::: TEXTE À LIRE

Cette imagination gracieuse, que gâte un peu d’affectation et de préciosité, défaut commun à la lyrique provençale et italienne, elle apparaît mieux encore dans une autre chanson du même poète, dont nous citerons les deux premières strophes.

L’amour s’abrite toujours en noble cœur, comme l’oiseau bocager dans le feuillage. La nature ne créa point l’amour avant noble cœur, ni noble cœur avant l’amour. La lumière ne fut point avant le soleil ; elle fut avec lui et au même instant que lui. Comme du feu naît la chaleur, ainsi l’amour naît de noblesse ; et flamme d’amour prend en noble cœur.

Une pierre précieuse ne s’imprègne point de la clarté d’une étoile, si le soleil ne l’a auparavant épurée, n’en a extrait toute parcelle grossière : alors seulement l’étoile lui communique sa splendeur. C’est ainsi, qu’en guise d’étoile, une dame remplit d’amour le cœur que la nature a créé noble et fier.

::::::

:: CONSIGNE ::
Extrayez mot pour mot, du texte sur l’amour et le noble cœur, le passage qui s’ouvre sur les mots contenant « Cette imagination gracieuse, que » et se termine par « en noble cœur. ». Les lignes ne jouent ici aucun rôle.

::: LIGNES FOURNIES

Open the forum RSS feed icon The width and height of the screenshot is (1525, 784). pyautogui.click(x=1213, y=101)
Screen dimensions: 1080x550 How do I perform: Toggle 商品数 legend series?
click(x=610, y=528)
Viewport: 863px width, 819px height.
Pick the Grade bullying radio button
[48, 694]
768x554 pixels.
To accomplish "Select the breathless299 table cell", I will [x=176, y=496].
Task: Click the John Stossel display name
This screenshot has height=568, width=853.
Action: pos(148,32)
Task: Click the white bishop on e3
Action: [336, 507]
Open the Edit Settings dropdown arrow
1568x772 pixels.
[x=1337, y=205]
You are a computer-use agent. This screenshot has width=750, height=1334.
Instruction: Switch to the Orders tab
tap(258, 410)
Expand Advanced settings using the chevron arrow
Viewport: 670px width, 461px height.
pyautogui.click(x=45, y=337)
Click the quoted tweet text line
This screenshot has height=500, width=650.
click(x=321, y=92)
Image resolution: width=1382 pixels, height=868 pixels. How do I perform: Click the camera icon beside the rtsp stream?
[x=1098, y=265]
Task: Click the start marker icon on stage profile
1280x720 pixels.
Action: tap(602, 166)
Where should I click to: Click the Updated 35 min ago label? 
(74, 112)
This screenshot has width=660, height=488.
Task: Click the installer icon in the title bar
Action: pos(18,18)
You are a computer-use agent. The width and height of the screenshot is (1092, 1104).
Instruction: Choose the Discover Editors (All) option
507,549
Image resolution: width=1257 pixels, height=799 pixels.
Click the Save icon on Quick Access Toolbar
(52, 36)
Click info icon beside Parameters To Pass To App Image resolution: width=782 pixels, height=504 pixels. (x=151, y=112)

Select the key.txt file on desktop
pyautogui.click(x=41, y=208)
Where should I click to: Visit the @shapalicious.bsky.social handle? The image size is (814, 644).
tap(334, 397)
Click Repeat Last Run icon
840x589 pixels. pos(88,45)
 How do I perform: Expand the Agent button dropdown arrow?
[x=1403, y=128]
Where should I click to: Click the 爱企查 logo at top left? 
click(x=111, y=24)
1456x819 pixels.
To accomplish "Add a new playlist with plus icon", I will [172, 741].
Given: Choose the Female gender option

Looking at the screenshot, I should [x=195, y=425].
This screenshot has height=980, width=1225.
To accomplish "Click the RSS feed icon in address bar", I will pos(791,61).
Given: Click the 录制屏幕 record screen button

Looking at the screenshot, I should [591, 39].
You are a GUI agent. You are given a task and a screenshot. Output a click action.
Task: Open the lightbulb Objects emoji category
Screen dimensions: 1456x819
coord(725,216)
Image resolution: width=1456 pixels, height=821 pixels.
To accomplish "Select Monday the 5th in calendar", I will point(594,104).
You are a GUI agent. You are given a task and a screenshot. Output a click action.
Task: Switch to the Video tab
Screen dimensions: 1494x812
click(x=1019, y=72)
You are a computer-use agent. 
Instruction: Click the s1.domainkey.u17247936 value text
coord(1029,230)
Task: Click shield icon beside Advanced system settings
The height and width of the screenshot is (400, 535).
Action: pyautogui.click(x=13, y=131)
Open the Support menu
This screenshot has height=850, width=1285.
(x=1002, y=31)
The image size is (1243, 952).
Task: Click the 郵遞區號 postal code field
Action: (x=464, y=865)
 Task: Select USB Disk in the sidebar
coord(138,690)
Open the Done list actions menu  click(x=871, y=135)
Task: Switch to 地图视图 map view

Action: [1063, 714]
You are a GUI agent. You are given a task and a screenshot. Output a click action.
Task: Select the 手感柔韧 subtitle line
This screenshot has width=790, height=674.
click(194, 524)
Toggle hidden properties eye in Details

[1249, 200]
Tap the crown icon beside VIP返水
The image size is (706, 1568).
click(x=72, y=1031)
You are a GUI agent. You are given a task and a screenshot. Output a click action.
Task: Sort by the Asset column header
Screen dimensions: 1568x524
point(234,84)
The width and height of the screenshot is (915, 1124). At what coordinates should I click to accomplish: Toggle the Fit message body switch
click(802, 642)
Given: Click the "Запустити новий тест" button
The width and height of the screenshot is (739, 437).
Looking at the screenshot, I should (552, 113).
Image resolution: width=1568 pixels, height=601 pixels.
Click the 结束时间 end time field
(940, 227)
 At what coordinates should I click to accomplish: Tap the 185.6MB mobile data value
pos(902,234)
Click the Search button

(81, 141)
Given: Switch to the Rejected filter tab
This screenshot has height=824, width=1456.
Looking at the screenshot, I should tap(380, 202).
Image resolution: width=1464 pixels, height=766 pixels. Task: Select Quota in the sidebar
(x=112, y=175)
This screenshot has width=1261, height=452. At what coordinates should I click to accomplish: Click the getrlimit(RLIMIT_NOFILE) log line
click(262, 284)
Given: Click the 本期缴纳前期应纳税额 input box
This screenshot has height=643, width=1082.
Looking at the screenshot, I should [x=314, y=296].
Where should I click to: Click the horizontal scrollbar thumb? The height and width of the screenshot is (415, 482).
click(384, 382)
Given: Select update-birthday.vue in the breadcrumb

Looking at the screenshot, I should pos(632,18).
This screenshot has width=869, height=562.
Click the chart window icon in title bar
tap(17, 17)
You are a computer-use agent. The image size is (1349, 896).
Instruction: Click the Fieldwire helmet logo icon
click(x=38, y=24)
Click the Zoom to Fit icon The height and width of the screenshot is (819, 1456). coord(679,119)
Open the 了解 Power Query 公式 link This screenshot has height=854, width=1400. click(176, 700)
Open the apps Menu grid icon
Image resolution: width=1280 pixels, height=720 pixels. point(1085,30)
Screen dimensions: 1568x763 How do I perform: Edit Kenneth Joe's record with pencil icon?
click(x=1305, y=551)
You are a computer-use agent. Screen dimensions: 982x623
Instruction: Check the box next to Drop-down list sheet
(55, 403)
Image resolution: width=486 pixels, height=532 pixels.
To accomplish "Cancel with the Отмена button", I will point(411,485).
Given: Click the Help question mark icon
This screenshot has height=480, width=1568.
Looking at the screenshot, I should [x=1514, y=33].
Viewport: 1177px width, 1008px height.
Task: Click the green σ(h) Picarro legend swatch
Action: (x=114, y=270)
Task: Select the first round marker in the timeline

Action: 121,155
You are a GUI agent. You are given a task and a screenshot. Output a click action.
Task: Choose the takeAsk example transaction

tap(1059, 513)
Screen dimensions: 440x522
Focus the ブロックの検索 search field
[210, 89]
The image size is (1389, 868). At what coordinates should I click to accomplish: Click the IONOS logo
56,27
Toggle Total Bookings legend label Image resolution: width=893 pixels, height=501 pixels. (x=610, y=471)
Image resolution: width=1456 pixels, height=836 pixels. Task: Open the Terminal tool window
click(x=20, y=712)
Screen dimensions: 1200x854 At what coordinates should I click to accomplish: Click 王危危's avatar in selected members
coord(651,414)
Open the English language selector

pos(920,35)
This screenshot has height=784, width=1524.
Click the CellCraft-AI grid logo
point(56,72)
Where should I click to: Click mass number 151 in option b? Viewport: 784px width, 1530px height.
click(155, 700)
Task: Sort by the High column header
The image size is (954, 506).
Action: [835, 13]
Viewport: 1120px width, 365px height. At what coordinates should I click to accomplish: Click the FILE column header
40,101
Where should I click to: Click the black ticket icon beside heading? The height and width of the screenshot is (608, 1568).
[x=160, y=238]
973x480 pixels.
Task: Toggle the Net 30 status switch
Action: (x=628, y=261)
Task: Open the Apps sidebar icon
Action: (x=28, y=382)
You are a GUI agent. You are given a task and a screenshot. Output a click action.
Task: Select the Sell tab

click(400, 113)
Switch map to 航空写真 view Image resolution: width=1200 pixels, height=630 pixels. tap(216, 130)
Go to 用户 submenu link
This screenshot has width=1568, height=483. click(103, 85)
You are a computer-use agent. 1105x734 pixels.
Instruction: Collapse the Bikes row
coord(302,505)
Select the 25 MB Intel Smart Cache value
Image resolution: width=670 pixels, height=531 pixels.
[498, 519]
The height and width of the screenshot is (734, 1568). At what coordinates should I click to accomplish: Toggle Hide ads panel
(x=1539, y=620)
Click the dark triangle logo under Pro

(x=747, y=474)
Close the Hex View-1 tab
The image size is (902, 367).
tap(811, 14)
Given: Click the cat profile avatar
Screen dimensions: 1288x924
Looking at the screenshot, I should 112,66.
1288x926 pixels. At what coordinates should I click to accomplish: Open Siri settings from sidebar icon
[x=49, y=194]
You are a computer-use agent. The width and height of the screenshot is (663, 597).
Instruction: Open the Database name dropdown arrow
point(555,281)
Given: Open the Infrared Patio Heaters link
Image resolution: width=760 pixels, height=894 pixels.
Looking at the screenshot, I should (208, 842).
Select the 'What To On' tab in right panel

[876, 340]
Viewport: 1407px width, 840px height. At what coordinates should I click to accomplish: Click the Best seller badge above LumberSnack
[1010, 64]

::::::

:: RÉPONSE ::
Cette imagination gracieuse, que gâte un peu d’affectation et de préciosité, défaut commun à la lyrique provençale et italienne, elle apparaît mieux encore dans une autre chanson du même poète, dont nous citerons les deux premières strophes.

L’amour s’abrite toujours en noble cœur, comme l’oiseau bocager dans le feuillage. La nature ne créa point l’amour avant noble cœur, ni noble cœur avant l’amour. La lumière ne fut point avant le soleil ; elle fut avec lui et au même instant que lui. Comme du feu naît la chaleur, ainsi l’amour naît de noblesse ; et flamme d’amour prend en noble cœur.